During the week of Sea Day in July 2017, I took a week’s holiday and travelled to the Walloon region in southern Belgium.
I haven’t finished the « April 2017 Western Spain and Portugal Trip » chapter yet, but I’ll have my notes ready for the next travelogue so I don’t forget.
The main objective is to visit the most beautiful villages of Walloon.
This is Les Plus Beaux Villages de Wallonie (The Most Beautiful Villages of Wallonia). This association was founded in 1994, so it is actually the second oldest after the French Association of the Most Beautiful Villages. The Wallonia is a region in the south of Belgium. It is an area close to France and the official language is French. I’m looking forward to it because I can use French.
We were able to visit a total of 30 registered villages in just one trip. Initially we had not planned to visit the four villages near Liege, but as the Walloon region is not so big and each village is much larger than the beautiful villages in France and Spain, we were able to visit them all in one week.
The most beautiful villages of Walloon, visit list
The most beautiful village of Walloon, overall impression
Just easy to visit.
In contrast to the most beautiful villages in France, the most beautiful villages in Wallonia are scattered in a relatively dense area, and the houses are characterized by stone, but most of the stone is light gray in color.
The architectural style is similar.
In addition, there is always a church in every village, and I felt that the style of the church was common in many villages. However, in Liege and Lorraine, there were some differences. However, for example, Tornui, which is the most southerly of the Walloon villages and is located almost in French territory, had a different color scheme from the houses in other Walloon areas, which left a great impression on me. I felt rather as if I was visiting the most beautiful village in France.

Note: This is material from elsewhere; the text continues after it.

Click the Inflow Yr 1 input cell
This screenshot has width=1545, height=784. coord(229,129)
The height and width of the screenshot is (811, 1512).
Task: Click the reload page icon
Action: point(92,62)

The size of the village is particularly small
The size of the villages, but most of them are very small. I think they were even smaller than the most beautiful villages in France. On the other hand, because they were too small, some of them were not worth seeing.
Too bad the roads are so wide.
First of all, for a small village, the roads running through the village were wide, so I hardly felt the density of the buildings in the village. This was quite disappointing. Because the roads are wide, cars drive normally.
It has a short history compared to France and Spain.
The reason why these roads are wider than the others is largely due to the fact that Walloon villages, unlike their Spanish and French counterparts, do not originate from the Middle Ages. Villages established in the Middle Ages have a strong sense of defensive purposes, so they are surrounded by walls or bastide style, so they have a so-called « old town » atmosphere. However, the village of Walloon is not that old, so you don’t feel the medieval atmosphere so much.
The building is modern style
In addition, the village is well maintained, but I think there was a drawback that it creates a contrary modern atmosphere. I had a strong impression that it was an ordinary residential area. Even in the most beautiful villages in France, the locals often live there normally, but even so, the old-fashioned stone structure was more preserved, and it made me feel old in a good way. If you’re looking for this kind of experience, I can’t recommend a tour of Walloon’s most beautiful villages enough.
And yet it is beautiful.
Still, I think there were a few villages there that were beautiful. In the future, I hope to introduce them little by little as usual.
We’ve also visited tourist attractions including World Heritage Sites
We visited the following three World Heritage Sites. (*The list number is the number of World Heritage Sites I have visited in Belgium)
03. Notre Dame Cathedral in Tournai – (2000)
04. Major Mining Sites in the Walloon Region – (2012)
05. The four lifts of the Canal du Centre at La Louvière and Le Roux and their surroundings (Hainaut) ? (1998)
Two of them are World Heritage Sites related to the Industrial Revolution. Recently, I am more interested in modern industrial heritage than medieval and baroque historic buildings.
Other visits, meals, auberges, etc.
Other than that, we spent three nights in Durbuy, which I don’t know if it’s true, but is known as the smallest city in the world, and also two nights in an auberge that was awarded one Michelin star. This time we were in French speaking Belgium so the food was very good. We will report on this area as well.